CPS.hs [12K] Ordinary and one-pass CPS transforms and their compositions

Olivier Danvy and Andrzej Filinski. Representing Control: A Study of the CPS Transformation.
Mathematical Structures in Computer Science, 1992.

 

Type-directed partial evaluation

Olivier Danvy's original POPL96 paper on type-directed partial evaluation used an untyped target language, represented as an algebraic data type. Type preservation was not apparent and had to be proved. In our presentation, the result of reification is a typed expression, in the tagless-final form. Type preservation of reification is now syntactically apparent and is verified by the Haskell type-checker. In the tagless-final presentation, reification and reflection seem particularly symmetric, elegant and insightful.

TDPE.hs [6K] Tagless-final presentation of type-directed partial evaluation

ToTDPE.hs [<1K] The imported module with sample functions to reify. Compiling this module makes for a nicer example.

http://www.brics.dk/~danvy/tdpe-ln.pdf

Olivier Danvy: Lecture notes on type-directed partial evaluation. The lecture notes are based on his POPL96 paper.

 

Linear and affine lambda-calculi

One may think that we can embed in Haskell only those DSL whose type system is a subset of that of Haskell. We will now attempt to break that impression by showing how to embed typed linear lambda calculus. Any bound variable must be referenced exactly once in abstraction's body. As before, our embedding makes sure that only well-typed and well-formed terms are representable. In other words, Haskell as the metalanguage will statically reject as ill-typed representations of lambda-terms in which the bound variable appears several times -- or, as in the K combinator, never. Our approach relies on de Bruijn representation for variables. We have already discussed the tagless-final encoding for the ordinary simply-typed lambda calculus with de Bruijn indices. An object term of the type a was represented as a value of the type repr h a where the binary type constructor repr is a member of the class Symantics. The type variable h represents the variable (or, hypothetical) environment, describing the types of term's free variables. In linear lambda calculus, terms associated with bound variables are regarded as resources; referencing a variable consumes the resource. We use the variable environment for tracking the state of resources: available, or consumed. Since evaluating an expression may 'consume' a resource associated with one of expression's variables, the variable environment becomes the variable state. We can then follow the approach described in Variable (type)state'monad'.

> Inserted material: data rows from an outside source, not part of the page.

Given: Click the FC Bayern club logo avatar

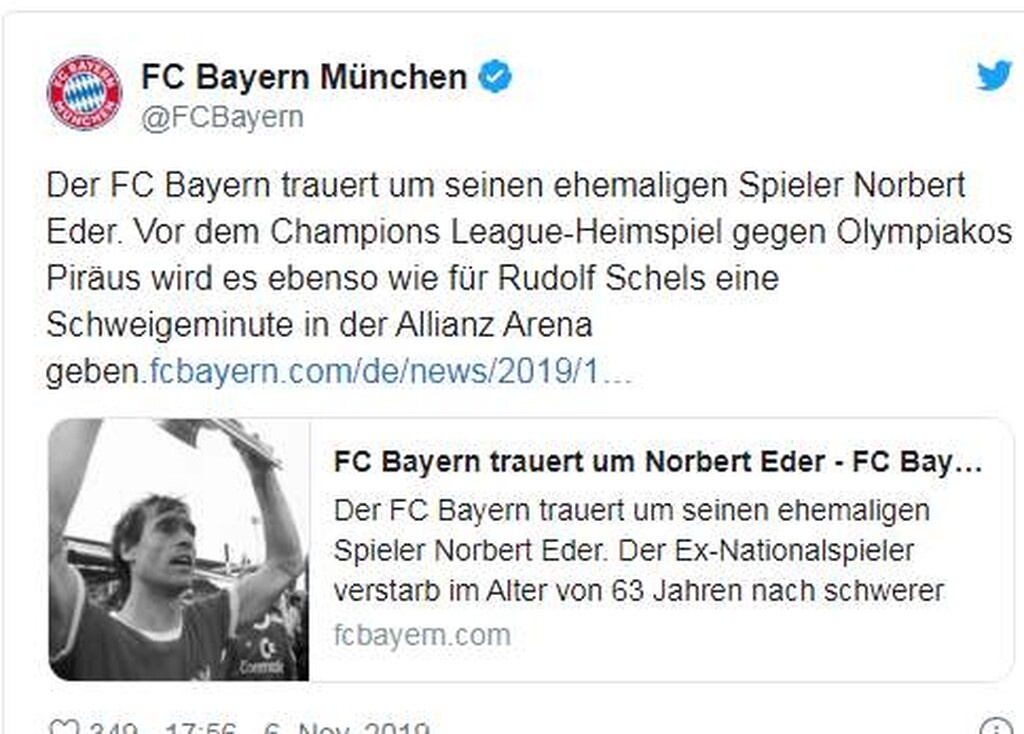Looking at the screenshot, I should click(84, 93).
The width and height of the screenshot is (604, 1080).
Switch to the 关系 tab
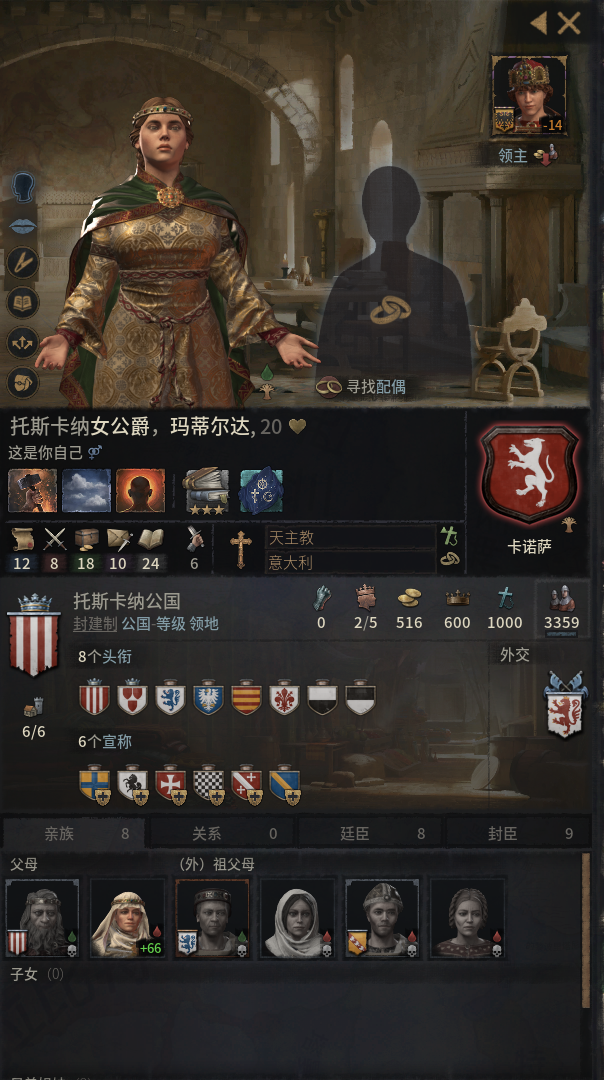point(222,833)
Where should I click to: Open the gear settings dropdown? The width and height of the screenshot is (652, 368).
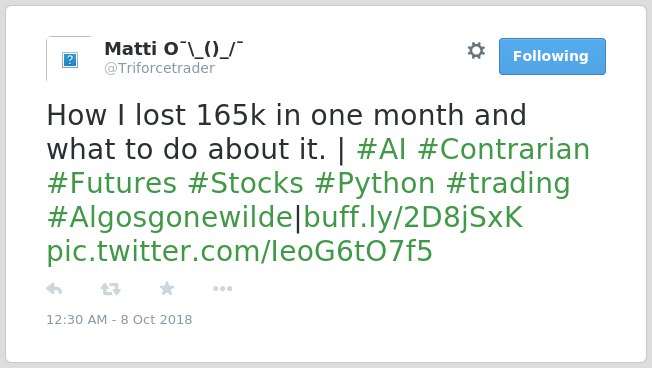476,51
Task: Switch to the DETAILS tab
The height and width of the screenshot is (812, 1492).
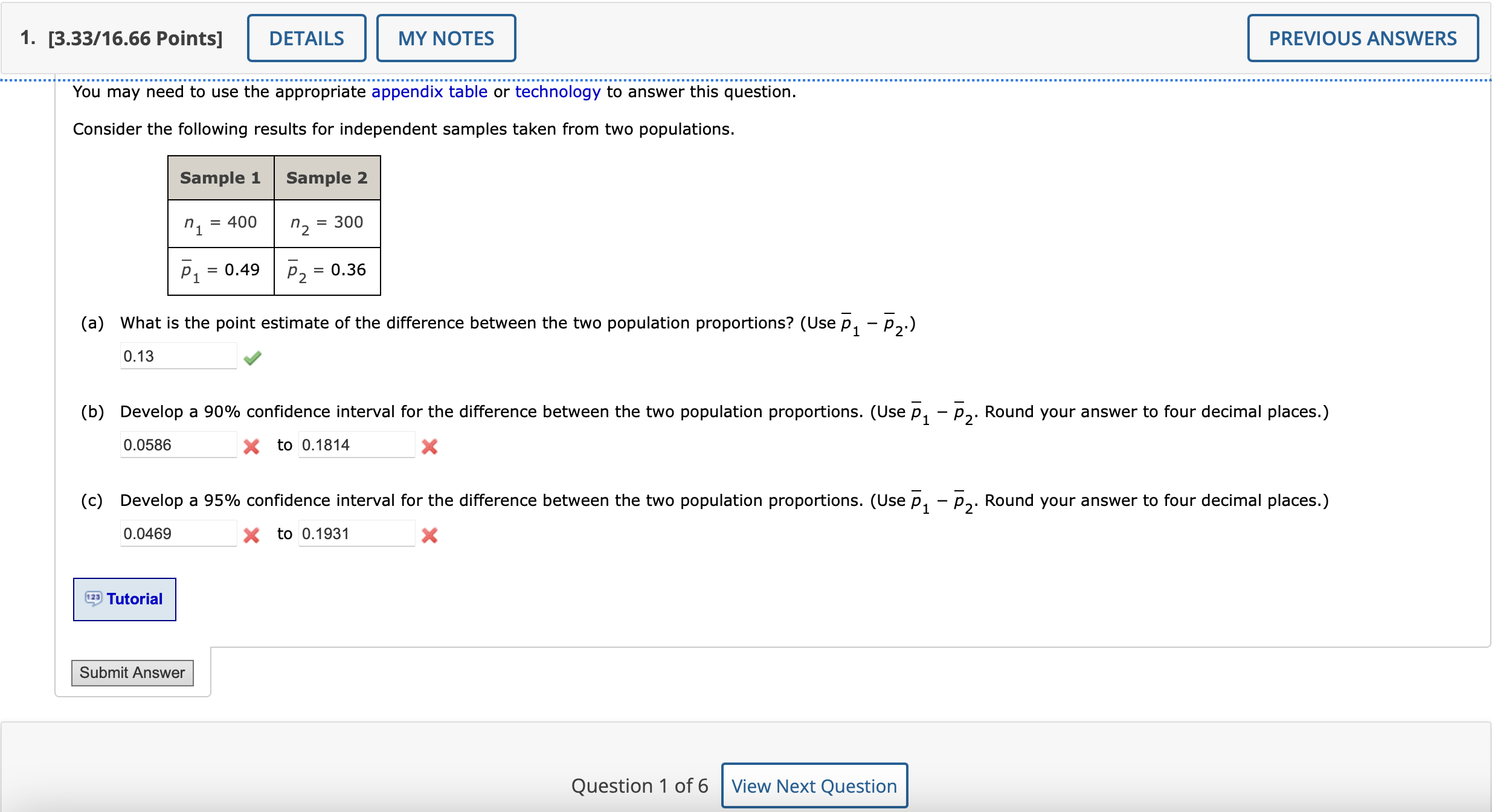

We represent linear lambda terms by Haskell values of the type repr hi ho a, where hi stands for the variable state before evaluating the term and ho stands for the state after evaluating the term. To be more precise, hi and ho are the types of the variable states. We can determine the types and hence the state of the variables statically: As usual, the type checker does abstract interpretation. In our tagless-final encoding, lam has the following type

lam :: repr (F a,hi) (U,ho) b  -> repr hi ho (a->b)

The expression (lam e) has the type repr hi ho (a->b) provided the body of abstraction, e, has the type repr (F a,hi) (U,ho) b. That is, in the environment extended with a term of the type a, the body must produce the value of type b. The body must consume the term at the top of the environment, changing the type of the first environment cell from F a to U (the type of the used variable). A trivial modification turns the embedding of the linear lambda-calculus into the embedding of the affine lambda-calculus, permitting no references to the bound variable within the abstraction body. K combinator becomes expressible.

LinearLC.hs [11K]
Commented code defining the typed linear lambda calculus and its two interpreters, to evaluate and to show linear lambda terms. The code demonstrates extending the linear calculus by adding general abstractions imposing no constraints on the use of bound variables.